(Given records Opens)
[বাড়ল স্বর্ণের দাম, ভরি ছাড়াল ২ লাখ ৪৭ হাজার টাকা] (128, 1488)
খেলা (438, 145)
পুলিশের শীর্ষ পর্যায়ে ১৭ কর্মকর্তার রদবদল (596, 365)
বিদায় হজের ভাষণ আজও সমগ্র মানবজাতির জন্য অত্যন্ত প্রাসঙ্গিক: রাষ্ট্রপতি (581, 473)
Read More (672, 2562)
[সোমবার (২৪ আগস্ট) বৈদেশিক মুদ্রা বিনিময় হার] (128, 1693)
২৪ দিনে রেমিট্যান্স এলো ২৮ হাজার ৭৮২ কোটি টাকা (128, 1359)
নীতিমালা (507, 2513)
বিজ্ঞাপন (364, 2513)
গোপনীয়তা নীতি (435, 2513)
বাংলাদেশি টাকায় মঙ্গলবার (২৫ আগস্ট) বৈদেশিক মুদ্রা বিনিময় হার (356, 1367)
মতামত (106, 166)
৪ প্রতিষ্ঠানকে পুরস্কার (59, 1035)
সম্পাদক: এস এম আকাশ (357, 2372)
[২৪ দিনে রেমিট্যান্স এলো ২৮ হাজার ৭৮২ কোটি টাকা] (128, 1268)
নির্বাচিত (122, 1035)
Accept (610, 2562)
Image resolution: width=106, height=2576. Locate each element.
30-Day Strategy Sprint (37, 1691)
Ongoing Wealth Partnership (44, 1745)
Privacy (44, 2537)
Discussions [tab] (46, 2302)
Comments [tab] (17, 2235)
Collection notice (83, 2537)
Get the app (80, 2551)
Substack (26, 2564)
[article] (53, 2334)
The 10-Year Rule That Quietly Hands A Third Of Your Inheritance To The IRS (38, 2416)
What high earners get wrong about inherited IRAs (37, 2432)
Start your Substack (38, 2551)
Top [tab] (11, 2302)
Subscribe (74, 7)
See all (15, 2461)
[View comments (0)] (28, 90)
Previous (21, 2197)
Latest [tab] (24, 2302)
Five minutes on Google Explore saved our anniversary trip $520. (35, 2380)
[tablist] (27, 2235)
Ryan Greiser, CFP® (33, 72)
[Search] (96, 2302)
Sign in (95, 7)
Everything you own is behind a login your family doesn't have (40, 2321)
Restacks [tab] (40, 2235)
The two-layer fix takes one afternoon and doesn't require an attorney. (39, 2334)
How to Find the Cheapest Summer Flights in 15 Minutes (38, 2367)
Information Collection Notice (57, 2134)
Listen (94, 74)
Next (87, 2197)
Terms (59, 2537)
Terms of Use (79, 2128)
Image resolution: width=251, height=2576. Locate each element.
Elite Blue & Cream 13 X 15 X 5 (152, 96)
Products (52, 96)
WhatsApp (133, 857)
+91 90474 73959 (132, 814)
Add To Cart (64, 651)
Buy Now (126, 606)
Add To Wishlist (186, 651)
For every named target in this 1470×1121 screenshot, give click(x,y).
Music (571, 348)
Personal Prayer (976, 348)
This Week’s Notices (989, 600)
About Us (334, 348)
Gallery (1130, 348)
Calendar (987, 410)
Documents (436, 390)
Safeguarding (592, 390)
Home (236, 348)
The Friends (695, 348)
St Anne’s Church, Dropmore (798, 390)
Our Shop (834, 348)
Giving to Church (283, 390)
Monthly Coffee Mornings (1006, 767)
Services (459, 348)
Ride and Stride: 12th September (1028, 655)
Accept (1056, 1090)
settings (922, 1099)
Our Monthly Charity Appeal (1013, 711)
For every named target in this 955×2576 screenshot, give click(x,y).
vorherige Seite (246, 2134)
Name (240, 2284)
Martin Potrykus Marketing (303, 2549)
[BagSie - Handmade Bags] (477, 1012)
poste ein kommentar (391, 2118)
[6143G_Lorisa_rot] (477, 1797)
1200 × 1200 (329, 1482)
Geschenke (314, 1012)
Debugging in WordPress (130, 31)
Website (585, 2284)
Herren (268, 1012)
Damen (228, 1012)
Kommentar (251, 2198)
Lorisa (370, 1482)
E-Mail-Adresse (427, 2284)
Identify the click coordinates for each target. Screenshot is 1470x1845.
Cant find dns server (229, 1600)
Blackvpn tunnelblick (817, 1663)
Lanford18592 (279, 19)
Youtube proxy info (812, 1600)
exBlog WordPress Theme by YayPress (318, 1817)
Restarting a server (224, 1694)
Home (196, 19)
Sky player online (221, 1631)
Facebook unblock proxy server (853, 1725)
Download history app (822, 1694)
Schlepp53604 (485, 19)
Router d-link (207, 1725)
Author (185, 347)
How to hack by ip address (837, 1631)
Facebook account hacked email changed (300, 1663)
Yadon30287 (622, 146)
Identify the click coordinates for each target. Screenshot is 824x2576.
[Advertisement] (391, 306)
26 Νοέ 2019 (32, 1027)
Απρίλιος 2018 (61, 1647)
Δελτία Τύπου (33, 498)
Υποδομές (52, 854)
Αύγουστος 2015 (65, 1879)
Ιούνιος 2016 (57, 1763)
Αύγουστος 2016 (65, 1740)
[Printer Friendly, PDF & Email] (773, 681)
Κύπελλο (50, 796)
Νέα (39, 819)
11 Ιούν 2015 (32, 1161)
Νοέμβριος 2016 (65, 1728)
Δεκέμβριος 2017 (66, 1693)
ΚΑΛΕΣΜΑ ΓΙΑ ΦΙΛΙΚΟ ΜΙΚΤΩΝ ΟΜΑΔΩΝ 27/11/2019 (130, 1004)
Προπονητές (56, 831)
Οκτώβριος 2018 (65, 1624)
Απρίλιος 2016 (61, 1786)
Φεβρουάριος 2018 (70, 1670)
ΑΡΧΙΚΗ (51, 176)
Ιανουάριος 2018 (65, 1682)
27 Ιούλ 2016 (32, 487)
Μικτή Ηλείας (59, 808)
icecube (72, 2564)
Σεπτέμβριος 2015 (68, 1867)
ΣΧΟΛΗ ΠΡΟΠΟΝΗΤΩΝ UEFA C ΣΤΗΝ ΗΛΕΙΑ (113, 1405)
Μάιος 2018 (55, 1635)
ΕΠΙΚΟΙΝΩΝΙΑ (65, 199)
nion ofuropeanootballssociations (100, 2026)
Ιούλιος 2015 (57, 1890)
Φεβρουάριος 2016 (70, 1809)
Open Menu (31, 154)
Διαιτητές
(Given records Closes)
*Exercise goal*: The listing above should be transcribed in full, exactly as written.

*Output for this exercise*:
[বাড়ল স্বর্ণের দাম, ভরি ছাড়াল ২ লাখ ৪৭ হাজার টাকা] (128, 1488)
খেলা (438, 145)
পুলিশের শীর্ষ পর্যায়ে ১৭ কর্মকর্তার রদবদল (596, 365)
বিদায় হজের ভাষণ আজও সমগ্র মানবজাতির জন্য অত্যন্ত প্রাসঙ্গিক: রাষ্ট্রপতি (581, 473)
Read More (672, 2562)
[সোমবার (২৪ আগস্ট) বৈদেশিক মুদ্রা বিনিময় হার] (128, 1693)
২৪ দিনে রেমিট্যান্স এলো ২৮ হাজার ৭৮২ কোটি টাকা (128, 1359)
নীতিমালা (507, 2513)
বিজ্ঞাপন (364, 2513)
গোপনীয়তা নীতি (435, 2513)
বাংলাদেশি টাকায় মঙ্গলবার (২৫ আগস্ট) বৈদেশিক মুদ্রা বিনিময় হার (356, 1367)
মতামত (106, 166)
৪ প্রতিষ্ঠানকে পুরস্কার (59, 1035)
সম্পাদক: এস এম আকাশ (357, 2372)
[২৪ দিনে রেমিট্যান্স এলো ২৮ হাজার ৭৮২ কোটি টাকা] (128, 1268)
নির্বাচিত (122, 1035)
Accept (610, 2562)
Image resolution: width=106, height=2576. Locate each element.
30-Day Strategy Sprint (37, 1691)
Ongoing Wealth Partnership (44, 1745)
Privacy (44, 2537)
Discussions [tab] (46, 2302)
Comments [tab] (17, 2235)
Collection notice (83, 2537)
Get the app (80, 2551)
Substack (26, 2564)
[article] (53, 2334)
The 10-Year Rule That Quietly Hands A Third Of Your Inheritance To The IRS (38, 2416)
What high earners get wrong about inherited IRAs (37, 2432)
Start your Substack (38, 2551)
Top [tab] (11, 2302)
Subscribe (74, 7)
See all (15, 2461)
[View comments (0)] (28, 90)
Previous (21, 2197)
Latest [tab] (24, 2302)
Five minutes on Google Explore saved our anniversary trip $520. (35, 2380)
[tablist] (27, 2235)
Ryan Greiser, CFP® (33, 72)
[Search] (96, 2302)
Sign in (95, 7)
Everything you own is behind a login your family doesn't have (40, 2321)
Restacks [tab] (40, 2235)
The two-layer fix takes one afternoon and doesn't require an attorney. (39, 2334)
How to Find the Cheapest Summer Flights in 15 Minutes (38, 2367)
Information Collection Notice (57, 2134)
Listen (94, 74)
Next (87, 2197)
Terms (59, 2537)
Terms of Use (79, 2128)
Image resolution: width=251, height=2576. Locate each element.
Elite Blue & Cream 13 X 15 X 5 (152, 96)
Products (52, 96)
WhatsApp (133, 857)
+91 90474 73959 (132, 814)
Add To Cart (64, 651)
Buy Now (126, 606)
Add To Wishlist (186, 651)
For every named target in this 1470×1121 screenshot, give click(x,y).
Music (571, 348)
Personal Prayer (976, 348)
This Week’s Notices (989, 600)
About Us (334, 348)
Gallery (1130, 348)
Calendar (987, 410)
Documents (436, 390)
Safeguarding (592, 390)
Home (236, 348)
The Friends (695, 348)
St Anne’s Church, Dropmore (798, 390)
Our Shop (834, 348)
Giving to Church (283, 390)
Monthly Coffee Mornings (1006, 767)
Services (459, 348)
Ride and Stride: 12th September (1028, 655)
Accept (1056, 1090)
settings (922, 1099)
Our Monthly Charity Appeal (1013, 711)
For every named target in this 955×2576 screenshot, give click(x,y).
vorherige Seite (246, 2134)
Name (240, 2284)
Martin Potrykus Marketing (303, 2549)
[BagSie - Handmade Bags] (477, 1012)
poste ein kommentar (391, 2118)
[6143G_Lorisa_rot] (477, 1797)
1200 × 1200 (329, 1482)
Geschenke (314, 1012)
Debugging in WordPress (130, 31)
Website (585, 2284)
Herren (268, 1012)
Damen (228, 1012)
Kommentar (251, 2198)
Lorisa (370, 1482)
E-Mail-Adresse (427, 2284)
Identify the click coordinates for each target. Screenshot is 1470x1845.
Cant find dns server (229, 1600)
Blackvpn tunnelblick (817, 1663)
Lanford18592 (279, 19)
Youtube proxy info (812, 1600)
exBlog WordPress Theme by YayPress (318, 1817)
Restarting a server (224, 1694)
Home (196, 19)
Sky player online (221, 1631)
Facebook unblock proxy server (853, 1725)
Download history app (822, 1694)
Schlepp53604 (485, 19)
Router d-link (207, 1725)
Author (185, 347)
How to hack by ip address (837, 1631)
Facebook account hacked email changed (300, 1663)
Yadon30287 (622, 146)
Identify the click coordinates for each target. Screenshot is 824x2576.
[Advertisement] (391, 306)
26 Νοέ 2019 (32, 1027)
Απρίλιος 2018 (61, 1647)
Δελτία Τύπου (33, 498)
Υποδομές (52, 854)
Αύγουστος 2015 (65, 1879)
Ιούνιος 2016 (57, 1763)
Αύγουστος 2016 (65, 1740)
[Printer Friendly, PDF & Email] (773, 681)
Κύπελλο (50, 796)
Νέα (39, 819)
11 Ιούν 2015 (32, 1161)
Νοέμβριος 2016 (65, 1728)
Δεκέμβριος 2017 (66, 1693)
ΚΑΛΕΣΜΑ ΓΙΑ ΦΙΛΙΚΟ ΜΙΚΤΩΝ ΟΜΑΔΩΝ 27/11/2019 (130, 1004)
Προπονητές (56, 831)
Οκτώβριος 2018 (65, 1624)
Απρίλιος 2016 (61, 1786)
Φεβρουάριος 2018 (70, 1670)
ΑΡΧΙΚΗ (51, 176)
Ιανουάριος 2018 (65, 1682)
27 Ιούλ 2016 (32, 487)
Μικτή Ηλείας (59, 808)
icecube (72, 2564)
Σεπτέμβριος 2015 (68, 1867)
ΣΧΟΛΗ ΠΡΟΠΟΝΗΤΩΝ UEFA C ΣΤΗΝ ΗΛΕΙΑ (113, 1405)
Μάιος 2018 (55, 1635)
ΕΠΙΚΟΙΝΩΝΙΑ (65, 199)
nion ofuropeanootballssociations (100, 2026)
Ιούλιος 2015 (57, 1890)
Φεβρουάριος 2016 (70, 1809)
Open Menu (31, 154)
Διαιτητές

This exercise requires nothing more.